## Data under study
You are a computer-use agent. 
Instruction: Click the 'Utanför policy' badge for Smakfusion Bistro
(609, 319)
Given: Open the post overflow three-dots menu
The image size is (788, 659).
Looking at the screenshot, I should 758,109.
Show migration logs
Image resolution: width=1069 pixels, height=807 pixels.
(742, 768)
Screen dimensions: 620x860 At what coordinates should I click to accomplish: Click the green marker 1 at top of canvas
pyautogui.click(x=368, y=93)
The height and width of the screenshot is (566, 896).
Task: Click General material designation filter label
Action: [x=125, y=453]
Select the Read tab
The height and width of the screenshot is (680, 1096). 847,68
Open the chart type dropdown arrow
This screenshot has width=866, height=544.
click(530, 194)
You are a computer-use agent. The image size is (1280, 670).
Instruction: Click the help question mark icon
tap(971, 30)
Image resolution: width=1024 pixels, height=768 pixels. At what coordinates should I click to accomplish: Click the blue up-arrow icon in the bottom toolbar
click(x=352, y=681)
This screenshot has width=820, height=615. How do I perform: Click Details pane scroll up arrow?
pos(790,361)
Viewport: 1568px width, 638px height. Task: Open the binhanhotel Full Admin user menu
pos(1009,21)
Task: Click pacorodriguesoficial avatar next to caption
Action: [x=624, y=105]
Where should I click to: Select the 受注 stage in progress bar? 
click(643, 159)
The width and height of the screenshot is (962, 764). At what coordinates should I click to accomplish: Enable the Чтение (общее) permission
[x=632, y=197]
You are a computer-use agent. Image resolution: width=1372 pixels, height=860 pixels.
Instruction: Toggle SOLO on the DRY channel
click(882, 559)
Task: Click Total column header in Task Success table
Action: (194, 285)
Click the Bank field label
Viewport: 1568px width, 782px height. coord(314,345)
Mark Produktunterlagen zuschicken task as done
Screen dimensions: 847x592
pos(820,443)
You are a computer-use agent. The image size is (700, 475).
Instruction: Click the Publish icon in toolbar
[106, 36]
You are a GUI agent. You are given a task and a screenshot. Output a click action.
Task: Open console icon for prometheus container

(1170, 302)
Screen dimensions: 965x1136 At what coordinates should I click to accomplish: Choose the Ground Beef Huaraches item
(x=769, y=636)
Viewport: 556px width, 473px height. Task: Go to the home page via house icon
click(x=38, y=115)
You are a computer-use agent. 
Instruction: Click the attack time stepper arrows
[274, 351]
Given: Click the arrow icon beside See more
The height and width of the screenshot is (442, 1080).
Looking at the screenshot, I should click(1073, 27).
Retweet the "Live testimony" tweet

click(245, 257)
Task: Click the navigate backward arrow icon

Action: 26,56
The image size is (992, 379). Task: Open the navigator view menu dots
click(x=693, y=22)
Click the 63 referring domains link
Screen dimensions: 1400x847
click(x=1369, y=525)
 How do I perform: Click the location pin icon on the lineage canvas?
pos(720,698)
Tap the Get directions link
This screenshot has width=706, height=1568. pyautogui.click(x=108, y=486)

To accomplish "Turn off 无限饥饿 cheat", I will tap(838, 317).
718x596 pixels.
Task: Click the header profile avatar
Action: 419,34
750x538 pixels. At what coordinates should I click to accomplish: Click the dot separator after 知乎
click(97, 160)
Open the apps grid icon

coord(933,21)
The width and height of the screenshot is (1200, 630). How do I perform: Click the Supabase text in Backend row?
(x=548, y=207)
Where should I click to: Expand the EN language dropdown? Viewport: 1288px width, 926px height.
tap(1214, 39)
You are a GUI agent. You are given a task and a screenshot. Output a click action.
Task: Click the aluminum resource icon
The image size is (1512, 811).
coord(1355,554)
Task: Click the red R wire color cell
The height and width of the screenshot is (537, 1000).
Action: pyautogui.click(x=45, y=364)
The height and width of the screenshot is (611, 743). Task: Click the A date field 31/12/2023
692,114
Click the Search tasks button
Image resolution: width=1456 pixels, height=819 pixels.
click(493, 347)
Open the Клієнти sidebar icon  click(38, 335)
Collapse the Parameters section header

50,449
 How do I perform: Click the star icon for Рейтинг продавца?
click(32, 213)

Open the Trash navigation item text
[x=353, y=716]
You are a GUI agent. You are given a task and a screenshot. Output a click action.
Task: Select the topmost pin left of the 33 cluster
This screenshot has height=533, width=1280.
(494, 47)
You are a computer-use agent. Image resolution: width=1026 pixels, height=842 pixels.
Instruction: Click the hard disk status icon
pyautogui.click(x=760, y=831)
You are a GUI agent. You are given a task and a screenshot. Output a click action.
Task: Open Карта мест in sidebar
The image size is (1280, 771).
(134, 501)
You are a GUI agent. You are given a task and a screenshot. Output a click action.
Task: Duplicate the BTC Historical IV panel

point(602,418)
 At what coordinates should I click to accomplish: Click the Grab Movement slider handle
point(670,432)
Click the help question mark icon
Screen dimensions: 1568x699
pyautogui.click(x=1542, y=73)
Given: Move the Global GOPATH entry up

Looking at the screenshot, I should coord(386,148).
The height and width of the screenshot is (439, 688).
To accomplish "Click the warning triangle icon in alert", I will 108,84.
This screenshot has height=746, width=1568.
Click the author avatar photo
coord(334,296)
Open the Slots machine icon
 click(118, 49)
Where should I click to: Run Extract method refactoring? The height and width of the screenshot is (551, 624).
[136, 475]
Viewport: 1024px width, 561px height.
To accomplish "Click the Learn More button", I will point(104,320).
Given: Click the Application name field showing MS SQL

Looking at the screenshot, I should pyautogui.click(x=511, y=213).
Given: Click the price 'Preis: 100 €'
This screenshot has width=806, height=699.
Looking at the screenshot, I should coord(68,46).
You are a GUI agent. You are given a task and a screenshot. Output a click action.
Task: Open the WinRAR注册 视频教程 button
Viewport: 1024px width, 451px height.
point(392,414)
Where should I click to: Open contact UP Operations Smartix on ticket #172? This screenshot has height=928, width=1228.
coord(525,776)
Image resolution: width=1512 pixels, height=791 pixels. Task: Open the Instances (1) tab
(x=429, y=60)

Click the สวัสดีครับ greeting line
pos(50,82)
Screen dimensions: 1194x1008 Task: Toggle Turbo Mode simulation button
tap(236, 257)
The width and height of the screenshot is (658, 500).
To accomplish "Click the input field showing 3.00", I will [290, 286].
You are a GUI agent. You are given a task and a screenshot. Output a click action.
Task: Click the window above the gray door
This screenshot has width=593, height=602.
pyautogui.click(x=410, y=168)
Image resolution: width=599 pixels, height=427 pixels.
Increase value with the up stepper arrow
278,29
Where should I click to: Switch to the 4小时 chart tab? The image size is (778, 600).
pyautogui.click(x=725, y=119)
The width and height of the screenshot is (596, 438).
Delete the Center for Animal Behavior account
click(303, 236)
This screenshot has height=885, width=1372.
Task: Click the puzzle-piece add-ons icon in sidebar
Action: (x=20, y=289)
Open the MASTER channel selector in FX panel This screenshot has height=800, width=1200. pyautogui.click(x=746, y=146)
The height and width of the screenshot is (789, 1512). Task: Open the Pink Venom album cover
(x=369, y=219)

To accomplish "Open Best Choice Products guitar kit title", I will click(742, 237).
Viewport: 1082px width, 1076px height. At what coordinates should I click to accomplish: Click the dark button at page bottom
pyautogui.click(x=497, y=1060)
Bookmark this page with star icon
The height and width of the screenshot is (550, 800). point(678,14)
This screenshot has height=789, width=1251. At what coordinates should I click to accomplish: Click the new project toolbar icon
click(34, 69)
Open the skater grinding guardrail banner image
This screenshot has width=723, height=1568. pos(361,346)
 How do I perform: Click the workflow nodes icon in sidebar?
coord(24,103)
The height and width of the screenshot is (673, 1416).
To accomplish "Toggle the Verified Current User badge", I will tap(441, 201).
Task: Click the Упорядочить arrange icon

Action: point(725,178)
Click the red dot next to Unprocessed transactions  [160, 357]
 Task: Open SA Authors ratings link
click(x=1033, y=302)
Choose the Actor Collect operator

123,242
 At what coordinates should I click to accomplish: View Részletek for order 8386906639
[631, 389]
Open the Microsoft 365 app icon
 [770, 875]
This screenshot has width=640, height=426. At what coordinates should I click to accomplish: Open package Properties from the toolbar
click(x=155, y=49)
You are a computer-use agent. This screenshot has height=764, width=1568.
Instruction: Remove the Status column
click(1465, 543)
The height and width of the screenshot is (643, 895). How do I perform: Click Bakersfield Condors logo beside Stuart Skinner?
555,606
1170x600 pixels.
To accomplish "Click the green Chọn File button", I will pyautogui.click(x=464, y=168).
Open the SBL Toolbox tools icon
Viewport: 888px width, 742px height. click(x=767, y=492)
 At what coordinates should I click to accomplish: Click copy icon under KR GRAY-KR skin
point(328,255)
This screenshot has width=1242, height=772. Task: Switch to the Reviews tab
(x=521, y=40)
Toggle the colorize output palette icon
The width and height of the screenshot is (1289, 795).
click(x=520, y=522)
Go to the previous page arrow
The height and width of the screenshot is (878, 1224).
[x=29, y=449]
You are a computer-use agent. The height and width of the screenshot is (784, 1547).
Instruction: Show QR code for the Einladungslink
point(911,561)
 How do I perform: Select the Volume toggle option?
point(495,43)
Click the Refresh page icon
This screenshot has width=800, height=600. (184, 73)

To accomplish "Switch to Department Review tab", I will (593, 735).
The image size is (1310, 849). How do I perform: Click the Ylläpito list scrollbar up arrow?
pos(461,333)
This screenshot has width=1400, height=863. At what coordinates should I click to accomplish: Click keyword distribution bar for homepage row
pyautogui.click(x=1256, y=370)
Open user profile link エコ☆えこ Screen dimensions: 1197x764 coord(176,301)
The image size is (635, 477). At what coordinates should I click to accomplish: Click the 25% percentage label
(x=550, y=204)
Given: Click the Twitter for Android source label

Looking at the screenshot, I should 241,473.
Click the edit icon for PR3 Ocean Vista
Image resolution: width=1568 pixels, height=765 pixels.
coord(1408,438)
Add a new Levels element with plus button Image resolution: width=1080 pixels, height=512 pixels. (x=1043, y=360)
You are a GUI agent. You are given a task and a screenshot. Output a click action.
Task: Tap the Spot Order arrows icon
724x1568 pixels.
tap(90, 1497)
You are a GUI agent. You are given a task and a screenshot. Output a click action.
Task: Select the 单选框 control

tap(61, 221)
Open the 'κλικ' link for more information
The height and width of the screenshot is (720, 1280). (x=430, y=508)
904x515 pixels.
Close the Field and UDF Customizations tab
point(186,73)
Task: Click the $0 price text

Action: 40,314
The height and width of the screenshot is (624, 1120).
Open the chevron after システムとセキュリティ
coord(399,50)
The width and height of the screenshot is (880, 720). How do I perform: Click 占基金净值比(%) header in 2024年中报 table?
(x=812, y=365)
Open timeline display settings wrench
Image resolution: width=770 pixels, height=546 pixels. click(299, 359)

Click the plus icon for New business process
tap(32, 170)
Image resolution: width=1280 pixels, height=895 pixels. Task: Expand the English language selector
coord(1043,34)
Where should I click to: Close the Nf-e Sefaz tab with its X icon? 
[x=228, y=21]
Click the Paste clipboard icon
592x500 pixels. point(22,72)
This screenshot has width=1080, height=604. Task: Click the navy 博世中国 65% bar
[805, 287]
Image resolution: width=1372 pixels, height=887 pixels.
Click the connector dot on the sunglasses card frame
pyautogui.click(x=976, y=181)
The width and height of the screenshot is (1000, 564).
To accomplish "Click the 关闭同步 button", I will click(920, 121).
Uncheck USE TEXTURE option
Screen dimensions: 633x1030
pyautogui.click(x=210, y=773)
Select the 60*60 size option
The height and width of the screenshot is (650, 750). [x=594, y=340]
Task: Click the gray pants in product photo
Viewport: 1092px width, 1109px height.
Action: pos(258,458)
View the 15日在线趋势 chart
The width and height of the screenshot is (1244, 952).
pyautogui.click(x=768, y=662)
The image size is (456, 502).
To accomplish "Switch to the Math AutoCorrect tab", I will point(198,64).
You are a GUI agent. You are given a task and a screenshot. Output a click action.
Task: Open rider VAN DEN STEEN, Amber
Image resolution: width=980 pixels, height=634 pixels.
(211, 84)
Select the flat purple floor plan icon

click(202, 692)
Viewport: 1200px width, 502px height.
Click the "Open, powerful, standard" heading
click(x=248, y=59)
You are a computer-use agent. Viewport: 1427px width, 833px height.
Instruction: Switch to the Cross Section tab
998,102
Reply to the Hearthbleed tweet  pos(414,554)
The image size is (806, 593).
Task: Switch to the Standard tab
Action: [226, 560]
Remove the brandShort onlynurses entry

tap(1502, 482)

## Prompt
Return each line from the entries above that includes "computer".

## Output of the exercise
You are a computer-use agent. 
You are a computer-use agent. The image size is (1280, 670).
You are a computer-use agent. Image resolution: width=1372 pixels, height=860 pixels.
You are a computer-use agent. The image size is (700, 475).
You are a computer-use agent. 
You are a computer-use agent. Image resolution: width=1026 pixels, height=842 pixels.
You are a computer-use agent. This screenshot has height=764, width=1568.
You are a computer-use agent. The height and width of the screenshot is (784, 1547).
You are a computer-use agent. Viewport: 1427px width, 833px height.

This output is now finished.